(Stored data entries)
+ + + + +
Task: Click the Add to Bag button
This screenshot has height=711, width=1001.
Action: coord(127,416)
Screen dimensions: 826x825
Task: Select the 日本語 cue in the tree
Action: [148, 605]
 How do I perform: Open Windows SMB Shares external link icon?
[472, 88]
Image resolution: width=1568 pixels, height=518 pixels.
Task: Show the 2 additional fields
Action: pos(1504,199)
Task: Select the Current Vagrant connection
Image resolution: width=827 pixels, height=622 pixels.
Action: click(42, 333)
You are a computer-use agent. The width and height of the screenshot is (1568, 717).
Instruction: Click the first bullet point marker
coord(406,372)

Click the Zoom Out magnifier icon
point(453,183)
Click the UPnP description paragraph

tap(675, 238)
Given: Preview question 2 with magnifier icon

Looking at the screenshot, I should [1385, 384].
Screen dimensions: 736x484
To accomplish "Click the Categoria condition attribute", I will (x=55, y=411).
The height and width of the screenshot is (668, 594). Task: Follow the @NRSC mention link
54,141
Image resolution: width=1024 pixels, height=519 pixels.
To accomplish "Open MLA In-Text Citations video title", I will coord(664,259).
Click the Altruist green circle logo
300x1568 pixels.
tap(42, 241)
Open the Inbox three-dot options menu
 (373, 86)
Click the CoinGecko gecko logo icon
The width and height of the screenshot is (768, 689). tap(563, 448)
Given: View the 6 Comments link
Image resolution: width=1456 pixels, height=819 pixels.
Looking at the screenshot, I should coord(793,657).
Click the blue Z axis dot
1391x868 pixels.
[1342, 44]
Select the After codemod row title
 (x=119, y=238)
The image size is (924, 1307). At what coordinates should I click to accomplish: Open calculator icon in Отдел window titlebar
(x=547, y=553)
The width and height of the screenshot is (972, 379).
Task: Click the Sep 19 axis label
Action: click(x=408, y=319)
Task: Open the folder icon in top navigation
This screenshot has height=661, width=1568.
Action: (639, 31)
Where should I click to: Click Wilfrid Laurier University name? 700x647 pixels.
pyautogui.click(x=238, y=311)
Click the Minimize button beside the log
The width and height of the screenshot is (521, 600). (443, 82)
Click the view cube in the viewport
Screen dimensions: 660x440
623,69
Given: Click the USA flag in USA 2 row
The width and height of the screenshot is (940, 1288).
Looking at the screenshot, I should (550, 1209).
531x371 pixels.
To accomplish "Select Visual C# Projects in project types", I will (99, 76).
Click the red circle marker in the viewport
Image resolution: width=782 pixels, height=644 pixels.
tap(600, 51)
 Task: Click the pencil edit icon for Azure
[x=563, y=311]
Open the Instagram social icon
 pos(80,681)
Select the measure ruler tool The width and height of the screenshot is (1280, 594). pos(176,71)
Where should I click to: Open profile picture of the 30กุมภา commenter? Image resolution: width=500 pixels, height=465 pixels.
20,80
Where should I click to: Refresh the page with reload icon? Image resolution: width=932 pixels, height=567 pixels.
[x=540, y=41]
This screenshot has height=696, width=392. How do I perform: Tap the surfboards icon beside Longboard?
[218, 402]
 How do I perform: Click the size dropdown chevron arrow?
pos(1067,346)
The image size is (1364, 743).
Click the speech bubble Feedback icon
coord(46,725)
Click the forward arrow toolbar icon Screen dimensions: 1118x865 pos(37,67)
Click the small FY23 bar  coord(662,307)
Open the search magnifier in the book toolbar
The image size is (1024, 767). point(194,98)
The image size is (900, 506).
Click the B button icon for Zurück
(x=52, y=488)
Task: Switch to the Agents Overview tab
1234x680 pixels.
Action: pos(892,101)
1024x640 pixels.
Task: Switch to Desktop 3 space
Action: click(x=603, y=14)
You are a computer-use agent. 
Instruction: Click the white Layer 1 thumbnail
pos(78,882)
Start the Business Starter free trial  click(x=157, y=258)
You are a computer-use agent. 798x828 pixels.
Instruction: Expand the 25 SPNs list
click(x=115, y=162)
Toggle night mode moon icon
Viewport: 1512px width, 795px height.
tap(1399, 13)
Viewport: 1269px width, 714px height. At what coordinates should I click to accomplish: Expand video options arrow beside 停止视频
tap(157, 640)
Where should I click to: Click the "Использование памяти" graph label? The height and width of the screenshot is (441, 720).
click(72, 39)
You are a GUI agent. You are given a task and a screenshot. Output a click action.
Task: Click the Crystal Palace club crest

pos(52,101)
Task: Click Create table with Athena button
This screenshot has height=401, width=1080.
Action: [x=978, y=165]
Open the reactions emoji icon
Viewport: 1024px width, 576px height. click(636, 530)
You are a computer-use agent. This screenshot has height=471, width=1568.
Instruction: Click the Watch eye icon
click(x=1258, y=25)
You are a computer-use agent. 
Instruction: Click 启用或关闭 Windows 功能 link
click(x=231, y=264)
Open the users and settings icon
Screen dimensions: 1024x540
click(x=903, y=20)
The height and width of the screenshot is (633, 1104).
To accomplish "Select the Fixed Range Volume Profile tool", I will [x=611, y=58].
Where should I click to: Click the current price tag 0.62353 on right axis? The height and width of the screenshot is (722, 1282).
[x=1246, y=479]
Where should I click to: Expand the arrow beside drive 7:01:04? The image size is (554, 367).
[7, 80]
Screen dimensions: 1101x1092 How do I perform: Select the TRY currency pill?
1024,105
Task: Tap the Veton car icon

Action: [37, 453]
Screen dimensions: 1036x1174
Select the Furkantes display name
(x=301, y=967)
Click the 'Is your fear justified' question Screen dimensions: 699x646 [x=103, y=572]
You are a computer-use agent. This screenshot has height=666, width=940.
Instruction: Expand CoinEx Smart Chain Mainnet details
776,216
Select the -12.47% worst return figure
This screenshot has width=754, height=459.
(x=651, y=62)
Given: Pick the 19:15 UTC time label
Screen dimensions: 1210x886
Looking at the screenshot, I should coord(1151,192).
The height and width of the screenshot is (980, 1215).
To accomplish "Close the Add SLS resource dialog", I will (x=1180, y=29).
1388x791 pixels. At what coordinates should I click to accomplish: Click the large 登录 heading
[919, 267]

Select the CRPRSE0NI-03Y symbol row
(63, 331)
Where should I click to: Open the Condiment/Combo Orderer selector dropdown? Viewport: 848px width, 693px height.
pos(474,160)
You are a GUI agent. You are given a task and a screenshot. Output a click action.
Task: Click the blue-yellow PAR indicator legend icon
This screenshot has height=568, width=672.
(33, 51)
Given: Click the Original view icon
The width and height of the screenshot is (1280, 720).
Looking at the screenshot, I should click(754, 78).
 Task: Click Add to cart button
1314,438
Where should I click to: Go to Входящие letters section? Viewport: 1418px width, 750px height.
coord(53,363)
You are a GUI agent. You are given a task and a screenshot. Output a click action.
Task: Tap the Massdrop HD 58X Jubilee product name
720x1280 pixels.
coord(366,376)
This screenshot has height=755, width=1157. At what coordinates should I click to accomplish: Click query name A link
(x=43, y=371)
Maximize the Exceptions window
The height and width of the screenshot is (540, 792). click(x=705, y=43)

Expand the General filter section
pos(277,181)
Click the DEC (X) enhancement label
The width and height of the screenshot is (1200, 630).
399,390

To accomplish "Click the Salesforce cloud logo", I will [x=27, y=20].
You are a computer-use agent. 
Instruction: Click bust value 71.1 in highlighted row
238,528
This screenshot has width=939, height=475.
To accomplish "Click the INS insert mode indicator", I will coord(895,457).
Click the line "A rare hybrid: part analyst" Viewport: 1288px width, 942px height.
+ + + + +
→ YOUR ASSIGNMENT:
Could you reproduce exactly the lines of the entries above, from the one with "Click the red circle marker in the viewport" through the one with "The image size is (900, 506).", and nothing else?

→ EXERCISE SOLUTION:
Click the red circle marker in the viewport
Image resolution: width=782 pixels, height=644 pixels.
tap(600, 51)
 Task: Click the pencil edit icon for Azure
[x=563, y=311]
Open the Instagram social icon
 pos(80,681)
Select the measure ruler tool The width and height of the screenshot is (1280, 594). pos(176,71)
Where should I click to: Open profile picture of the 30กุมภา commenter? Image resolution: width=500 pixels, height=465 pixels.
20,80
Where should I click to: Refresh the page with reload icon? Image resolution: width=932 pixels, height=567 pixels.
[x=540, y=41]
This screenshot has height=696, width=392. How do I perform: Tap the surfboards icon beside Longboard?
[218, 402]
 How do I perform: Click the size dropdown chevron arrow?
pos(1067,346)
The image size is (1364, 743).
Click the speech bubble Feedback icon
coord(46,725)
Click the forward arrow toolbar icon Screen dimensions: 1118x865 pos(37,67)
Click the small FY23 bar  coord(662,307)
Open the search magnifier in the book toolbar
The image size is (1024, 767). point(194,98)
The image size is (900, 506).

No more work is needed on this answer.